14 de agosto de 2025

 

A Médicos do Mundo é uma das mais de 100 ONG subscritoras de uma declaração conjunta que denuncia a nova ofensiva das autoridades israelitas contra organizações humanitárias internacionais.

Desde março, dezenas de ONG têm visto os seus pedidos de entrada de bens essenciais recusados, sob o argumento de que “não estão autorizadas a fornecer ajuda”. Esta medida, associada a um processo de registo burocrático e politizado, ameaça suspender operações vitais em Gaza e na Cisjordânia.

Num contexto de fome extrema e colapso dos serviços básicos, esta obstrução representa uma violação grave do direito internacional humanitário e coloca em risco milhões de vidas. As organizações signatárias apelam à comunidade internacional para que pressione Israel a pôr fim a estas restrições e permita a entrada imediata e incondicional de ajuda humanitária.

Leia abaixo a declaração na íntegra.

 

Gaza: Israel ameaça proibir as principais organizações de ajuda humanitária enquanto a fome se agrava


Apesar das alegações das autoridades israelitas de que não há restrições à entrada de ajuda humanitária em Gaza, a maioria das principais ONG internacionais não conseguiu entregar qualquer camião com bens essenciais desde 2 de março.

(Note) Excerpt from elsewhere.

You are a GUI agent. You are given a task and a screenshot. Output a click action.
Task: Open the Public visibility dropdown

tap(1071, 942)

Em vez de desbloquear o crescente volume de bens retidos, as autoridades israelitas têm rejeitado pedidos de dezenas de ONG para introduzir bens essenciais, alegando que estas organizações “não estão autorizadas a fornecer ajuda”. Só em julho, mais de 60 pedidos foram recusados com base nesta justificação.

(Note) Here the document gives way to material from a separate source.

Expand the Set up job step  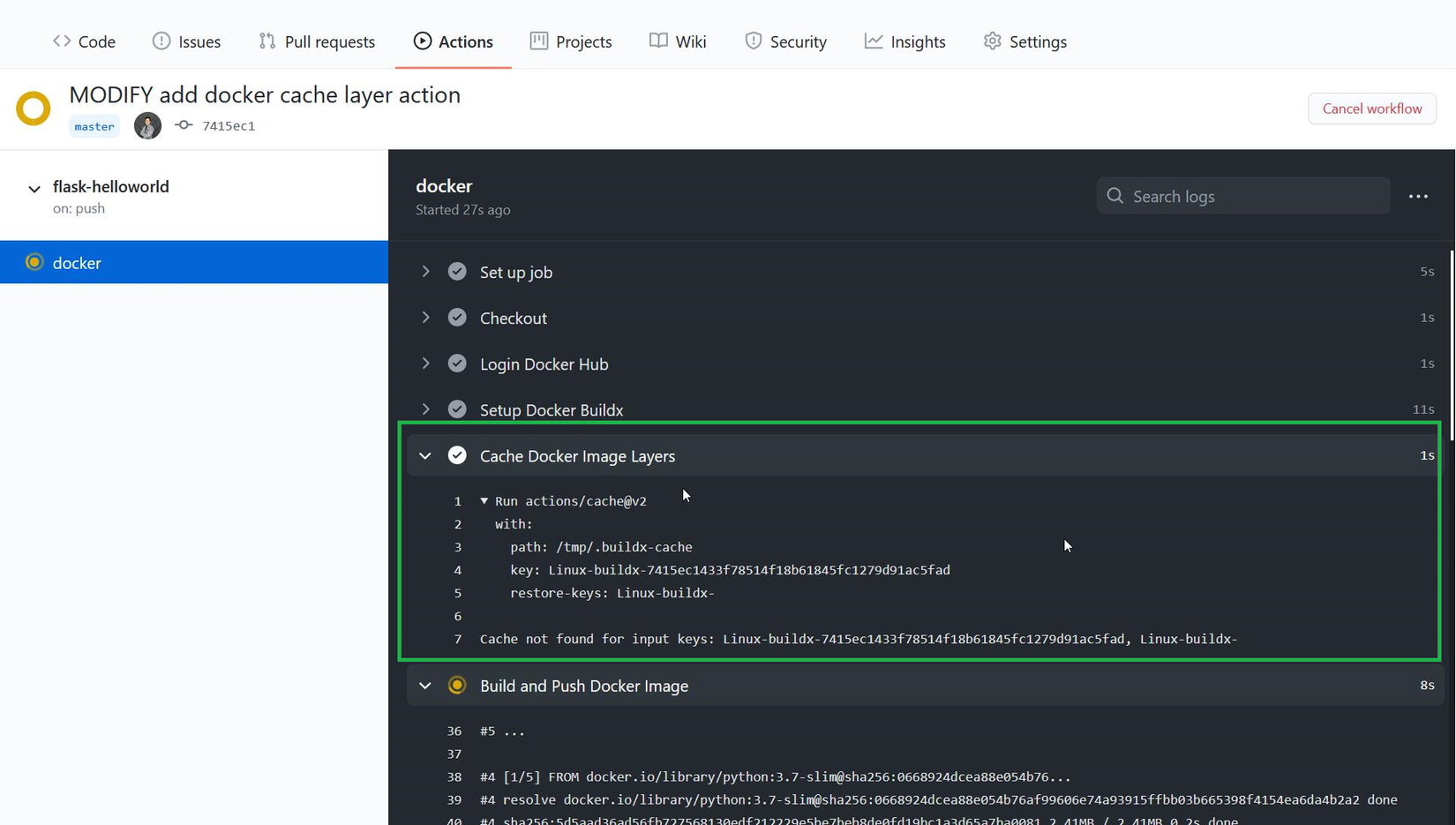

Esta obstrução deixou milhões de dólares em alimentos, medicamentos, água e materiais de abrigo, retidos em armazéns na Jordânia e no Egito, enquanto os palestinianos enfrentam a fome.

“A Anera tem mais de 7 milhões de dólares em bens essenciais bloqueados, sem poder entrar em Gaza – incluindo 744 paletes de arroz, suficientes para seis milhões de refeições, retidas em Ashdod, a apenas alguns quilómetros de distância”, afirma Sean Carroll, presidente e CEO da Anera.

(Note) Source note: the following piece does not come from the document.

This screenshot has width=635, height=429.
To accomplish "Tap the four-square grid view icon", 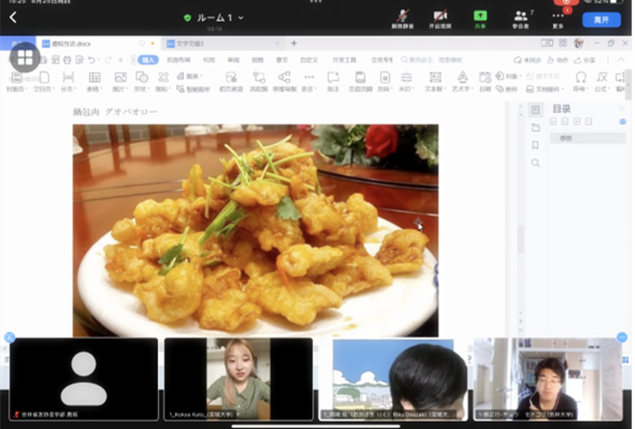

Muitas das ONG que agora são informadas de que não estão “autorizadas” a fornecer ajuda humanitária, trabalham em Gaza há décadas, são de confiança para as comunidades e têm experiência na entrega segura de ajuda. A sua exclusão deixa hospitais sem recursos essenciais, crianças, pessoas com deficiência e idosos a morrer de fome e de doenças evitáveis, e os próprios trabalhadores humanitários a ir trabalhar com fome.

A obstrução está ligada às novas regras de registo de ONG internacionais introduzidas em março. Ao abrigo destas novas regras, o registo pode ser recusado com base em critérios vagos e politizados, como a alegada “deslegitimação” do Estado de Israel.

As ONG internacionais alertaram que o processo foi concebido para controlar organizações independentes, silenciar a ação de advocacy e censurar relatórios humanitários. Esta nova obstrução burocrática é incompatível com o direito internacional, pois reforça o controlo e a anexação por parte de Israel do território Palestiniano ocupado.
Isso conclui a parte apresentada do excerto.